Adana İnönü Parkında “Ölüm değil, yaşam kazansın.Yaşama ses ver” pankartının açıldığı açıklamada konuşan İHD Adana Şubesi Başkanı Avukat İlhan Öngör, tutukluların yasalardan kaynaklı haklarını kullanmak için başlattığı eylemlerle ilgili taleplerin demokrasi çerçevesinde kabul edilmesi istedi. Öngör, açlık grevleri ve ölüm orucunda olan tutuklular için gelinen aşamanın yaşam hakkı açısından kritik bir noktaya geldiğini ve yarın çok geç olacağını vurguladı. Açlık grevlerinin çözüme kavuşturulmasının iktidar açısından hiç de zor olmadığını dile getiren Öngör, “Bunun için yeni bir yasal düzenlemeye dahi ihtiyaç yoktur. Anayasa ve yasaların eşit uygulanması tek başına yeterlidir” dedi.

“ÖLÜM DEĞİL, YAŞAM KAZANSIN”

Yasaların eşit uygulanmasını sağlamak ve cezaevlerinde tutulmakta olan tutukluların yaşam hakkını korumanın devletin görevi olduğuna değinen Öngör, “Bir mevsimi geride bırakan açlık grevleri büyüklüğü ve sonuçları açısından toplum olarak altından kalkamayacağımız bir insani kriz aşamasına varmıştır” dedi. Dünya Tabipler Birliği (DTB), Malta Bildirgesi’nin giriş bölümüne dikkat çeken Öngör, “Açlık grevleri genellikle taleplerini başka yollardan ortaya koyma imkânları bulunmayan kişilerin başvurdukları bir protesto biçimidir. Yaşam hakkı ve hukuki talepler noktasından soruna yaklaşarak, ‘ölüm değil, yaşam kazansın’ diyoruz” ifadelerini kullandı.

“CEZAEVİ KAPILARI BAĞIMSIZ SAĞLIK HEYETLERİNE AÇILSIN”
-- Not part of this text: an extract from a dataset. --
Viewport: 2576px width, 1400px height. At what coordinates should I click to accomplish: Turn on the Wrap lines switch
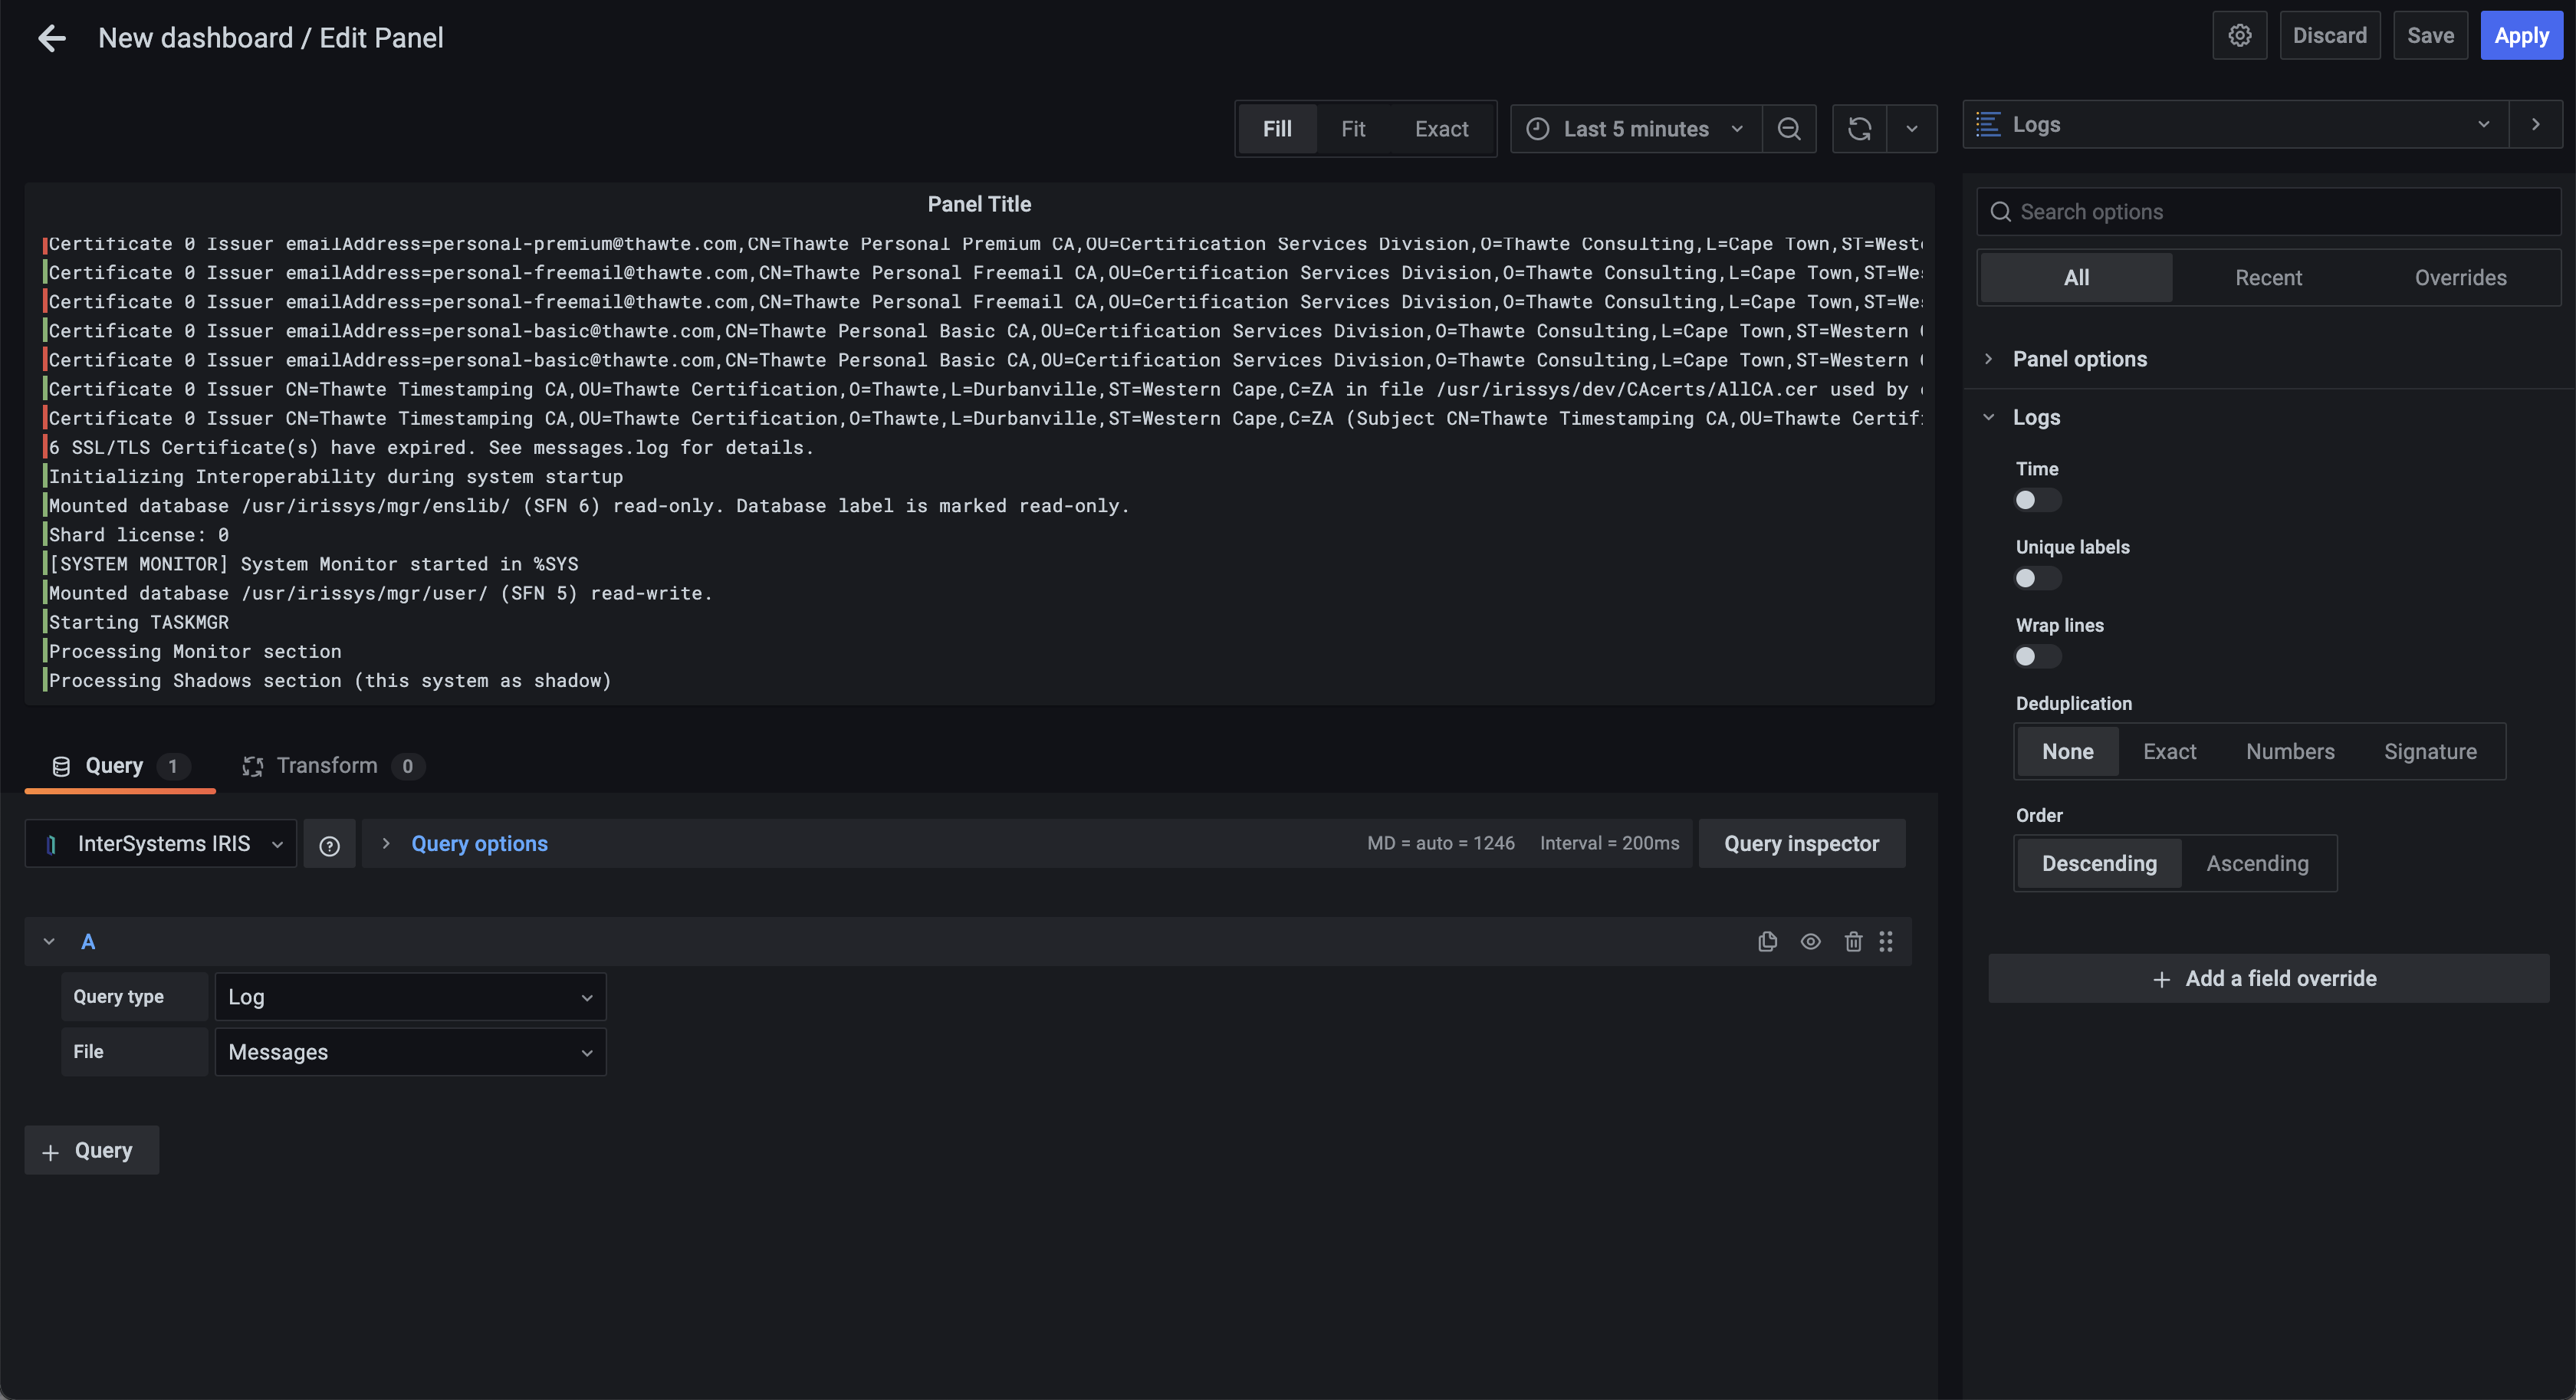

Açlık grevleri izleme heyetlerinin ve bağımsız hukukçuların takipleri sonucu ortaya çıkan bilgileri paylaşan Öngör, birçok tutuklu da ileri derecede görme, işitme, tansiyon, dengesizlik, unutkanlık, yüksek ateş sorunu yaşadığını, sıvı almada zorlandığını ve yaşamlarının kritik bir eşikte olduğunu paylaştı. Çoğu, yıllardır cezaevlerinde bulunan tutuklular için açlık grevlerinin zorlayıcı bir süreç olduğunun altını çizen Öngör, “Yeterli besine ulaşmamış olan, kronik hastalıkları bulunan, sağlık birimlerine ve tedaviye ulaşma ile ilgili ciddi problemler yaşayan mahpuslar için açlık grevi her an ölümle sonuçlanma ihtimalini barındırmaktadır” dedi. Açlık grevini sürdüren mahpusların sağlık durumunun geldiği kritik aşamaya dikkat çeken Öngör, tıp etiği ilkeleri ve mahpus haklarına dair kurallar gereği, cezaevlerinin bir an önce kapılarını bağımsız sağlık ve hukuk heyetlerine açması gerektiğini ifade etti. Öngör, “Çünkü cezaevlerindeki mevcut sağlık birimleri ne sağlık personeli sayısı açısından ne de cezaevi revirlerinin olanakları açısından açlık grevindeki binlerce mahpusu takip etme kapasitesine sahip bulunmamaktadır.”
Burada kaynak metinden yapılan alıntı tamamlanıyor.